#### Selected passage:
Nexus

My Golden Ride in The Idiot Box

TV Writing Paid My Bills, But I Still Don't Watch

broken-TV_My-Golden-Ride-in-the-Idiot-Box

In 2006, I served a long year in the psych ward/nursery school that was the writers’ room for the quickly cancelled NBC drama The Black Donnellys.

The show held great promise, as much as any of the half-dozen or so I worked on before Hollywood’s writers went on strike in ’07-’08 and the Internet changed the way television is made and watched.

The pilot for the Donnellys played like a small, beautiful movie and the creators–Paul Haggis and Bobby Moresco–won the best picture Oscar for Crash not long after we settled into our production offices in Santa Monica.

Once, I found myself alone in the office with Haggis and a junior member of the writing staff, a true believer in the importance of television. This was a woman who–more or less out of nowhere–would exclaim during story sessions, “How much do I LOVE this show?”

#### Recorded information:

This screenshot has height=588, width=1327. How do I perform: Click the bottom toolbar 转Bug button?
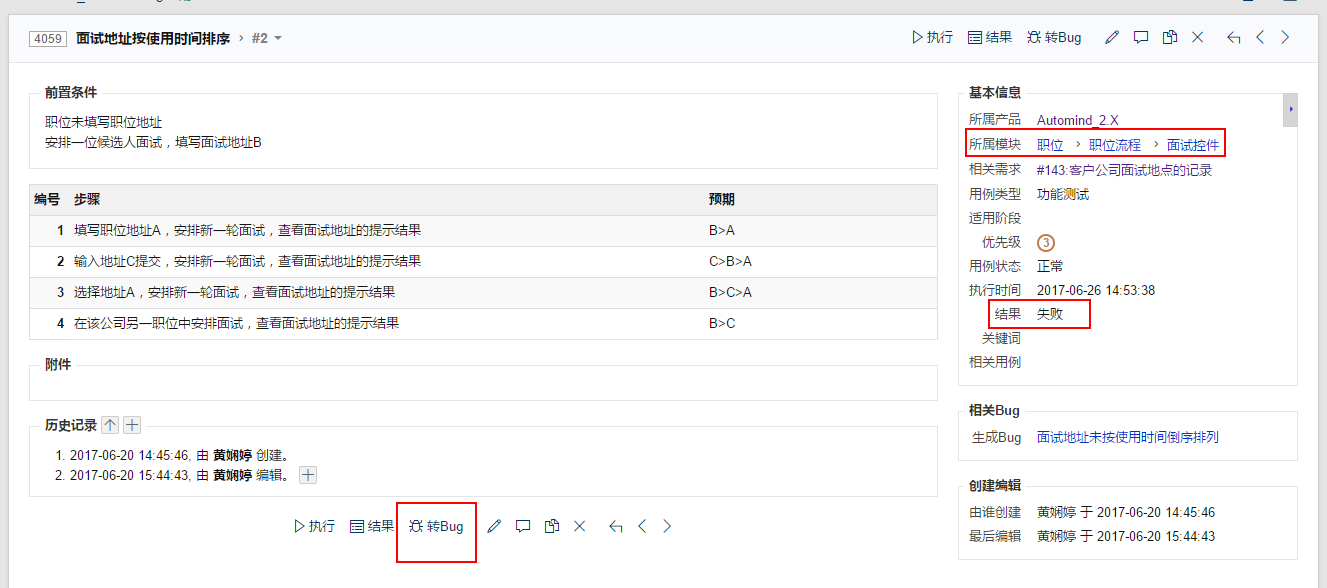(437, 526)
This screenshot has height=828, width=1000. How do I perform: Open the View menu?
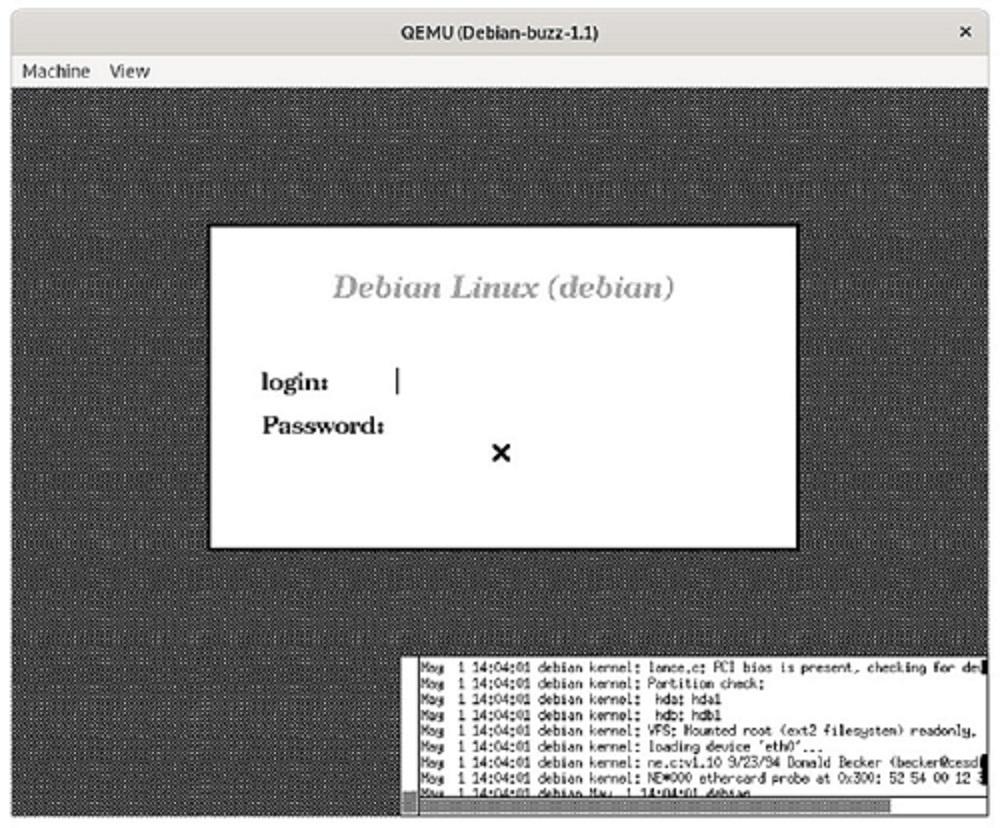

#### What you will do:
Retype the TV-writing essay above in full, word for word.

#### Final answer:
Nexus

My Golden Ride in The Idiot Box

TV Writing Paid My Bills, But I Still Don't Watch

broken-TV_My-Golden-Ride-in-the-Idiot-Box

In 2006, I served a long year in the psych ward/nursery school that was the writers’ room for the quickly cancelled NBC drama The Black Donnellys.

The show held great promise, as much as any of the half-dozen or so I worked on before Hollywood’s writers went on strike in ’07-’08 and the Internet changed the way television is made and watched.

The pilot for the Donnellys played like a small, beautiful movie and the creators–Paul Haggis and Bobby Moresco–won the best picture Oscar for Crash not long after we settled into our production offices in Santa Monica.

Once, I found myself alone in the office with Haggis and a junior member of the writing staff, a true believer in the importance of television. This was a woman who–more or less out of nowhere–would exclaim during story sessions, “How much do I LOVE this show?”